While he thus spoke lightly, almost gaily, the frown of moodiness fled from Rupert Kestyon’s brow. He could not help but be gratified at his cousin’s generosity, even though his heart no longer turned toward the faithless beauty whose callousness had killed in him all love for her. But there were plenty of pretty women yet in England, thank God, and a man well-born and well-connected could cut a very fine figure in London society these days on one hundred and twenty thousand pounds. In the far-off days in old Virginia he had been quite glad of as many pence.

He was quite manly enough to thank his cousin warmly. But before he went, he told Michael the news that had been all over London for some day before the trial, namely, that beautiful Mistress Peyton had finally decided to bestow her hand and fortune and her heart—on John Ayloffe.

Good Cousin John! Confronted with beggary and the irretrievable loss of that £12,000, he had bethought himself of the only plan whereby the latter goodly sum could, after all, find its way into his own pocket.

The money with the lady was his only chance, and we are told that he took it boldly, even contriving not to make too wry a face when the capricious beauty—realising that Cousin John was her only hope of matrimony now that her name had been so plentifully bespattered with ridicule—decided to bestow her £20,000, her house and her person, on the one man who would accept.

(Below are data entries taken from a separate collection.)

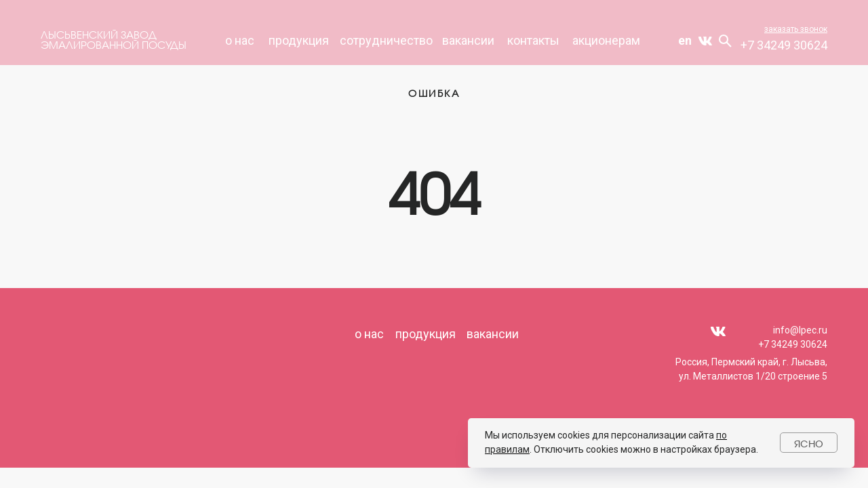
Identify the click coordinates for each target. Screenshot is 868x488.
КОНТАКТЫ (533, 40)
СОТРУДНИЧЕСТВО (386, 40)
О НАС (239, 40)
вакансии (468, 40)
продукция (298, 40)
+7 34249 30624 (784, 45)
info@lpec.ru (800, 330)
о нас (369, 333)
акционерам (606, 40)
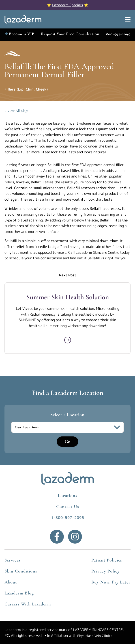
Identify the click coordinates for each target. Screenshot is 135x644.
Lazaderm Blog (19, 593)
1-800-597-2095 (68, 518)
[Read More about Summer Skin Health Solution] (67, 340)
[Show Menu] (128, 20)
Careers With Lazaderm (28, 604)
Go (67, 442)
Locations (67, 496)
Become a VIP (21, 34)
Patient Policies (107, 560)
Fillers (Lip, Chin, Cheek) (26, 89)
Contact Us (68, 506)
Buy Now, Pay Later (111, 582)
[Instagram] (75, 536)
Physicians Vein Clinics (95, 636)
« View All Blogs (16, 111)
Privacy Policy (106, 571)
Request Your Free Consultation (70, 34)
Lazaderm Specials (68, 5)
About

Cousin John became exceedingly fat after his marriage, for he led a life of ease and comfort even though his former merry haunts knew him no more.

Chapter 50

Michael did not see Rose Marie in England, for her father had taken her away that same evening, after the acquittal, and journeyed with her forthwith to Paris.

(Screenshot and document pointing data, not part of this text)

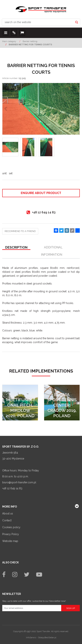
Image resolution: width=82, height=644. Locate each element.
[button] (16, 248)
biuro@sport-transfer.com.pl (19, 482)
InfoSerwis (31, 638)
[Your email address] (32, 608)
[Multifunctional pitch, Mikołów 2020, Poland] (20, 402)
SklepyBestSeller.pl (47, 638)
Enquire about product (41, 193)
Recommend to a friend (20, 231)
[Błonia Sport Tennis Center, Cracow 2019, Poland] (62, 402)
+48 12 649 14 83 (12, 488)
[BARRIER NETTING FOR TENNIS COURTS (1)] (41, 109)
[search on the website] (38, 22)
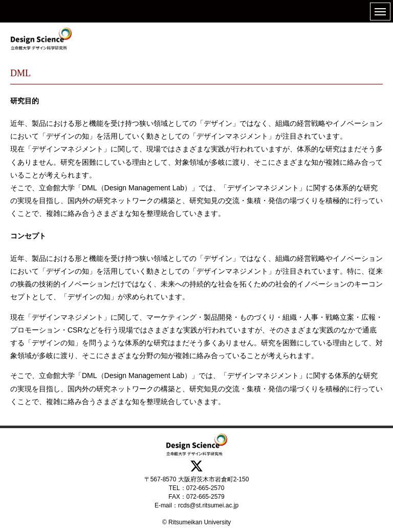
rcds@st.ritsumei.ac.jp (208, 505)
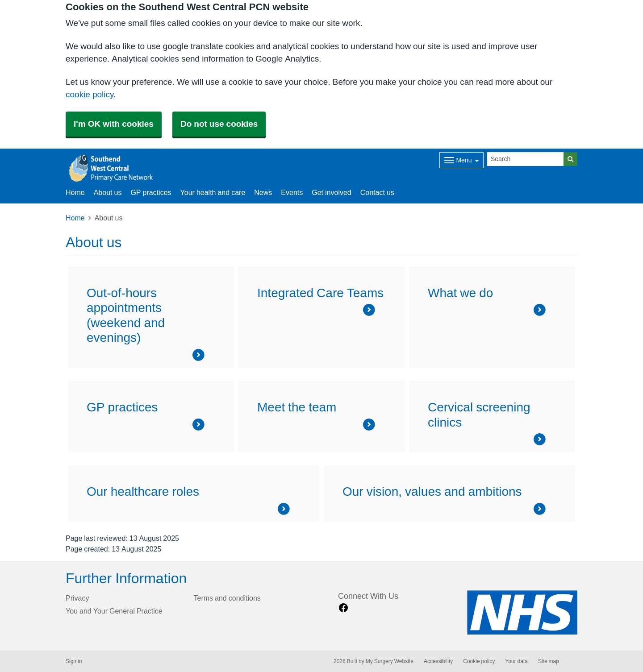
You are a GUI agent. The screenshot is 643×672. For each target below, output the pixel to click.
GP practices (150, 192)
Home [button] (75, 192)
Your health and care (213, 192)
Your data (516, 661)
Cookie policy (479, 661)
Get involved (331, 192)
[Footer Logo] (522, 612)
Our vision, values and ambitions (432, 491)
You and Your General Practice (114, 611)
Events (292, 192)
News (263, 192)
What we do (460, 293)
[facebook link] (343, 608)
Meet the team (296, 407)
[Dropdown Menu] (461, 160)
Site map (548, 661)
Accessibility (438, 661)
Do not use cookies (219, 124)
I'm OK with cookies (113, 124)
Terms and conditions (227, 598)
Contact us (377, 192)
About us (108, 192)
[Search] (526, 159)
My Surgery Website (389, 661)
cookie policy (89, 94)
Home (75, 218)
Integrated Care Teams (320, 293)
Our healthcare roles (143, 491)
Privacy (77, 598)
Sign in (74, 661)
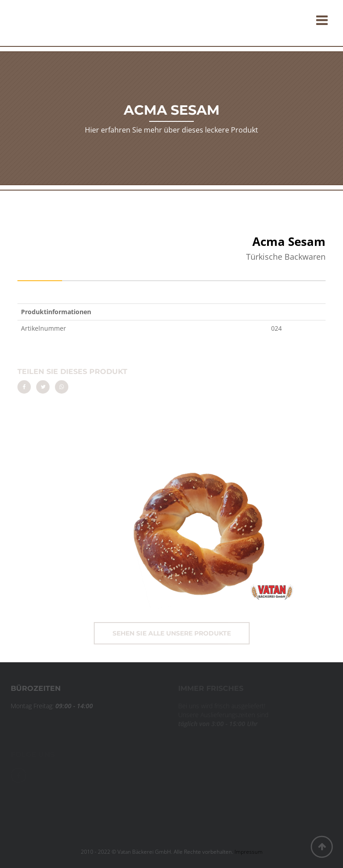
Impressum (248, 851)
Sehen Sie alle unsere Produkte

And it was in the little room of the Rue de l’Ancienne Comédie that Michael once more beheld his snowdrop. It was December now and the room was filled with Christmas roses. Outside, the snow lay heavy on the ground. Maman Legros, with sleeves well rolled up over her sturdy arms, was stirring the contents of her stock-pot. Papa—a little more grey, a little more bent, mayhap, than he had been a year ago—was staring silently into the fire.

Rose Marie sat at her harpsichord in the window embrasure, and sang to her own accompaniment. Through the panes of the leaded window the pale rays of a December sun lit up the golden radiance of her hair, and rested on her hands as they wandered over the ivory keys.

Thus Michael saw her again after all these months of suffering. He stood for a moment in the doorway, for happiness at times is more difficult to bear than grief. But Love was triumphant at last. The splendid blackguard, the reckless adventurer, was only an humble lover now. He gazed on his snowdrop with eyes wherein ardent passion mingled with deep reverence.

 Let the veil of oblivion be drawn across those leaded windows; let it shut out all light which comes from the outer world. Michael at Rose Marie’s feet forgot all save that he had won her—the pure, stainless girl—even through the infinity of her pity which had first called into being her infinite love.

Papa and Maman Legros, looking on their child’s exquisite face, suffused now with the glow of perfect love and perfect trust, exchanged a knowing look.

Then they very softly tiptoed out of the room.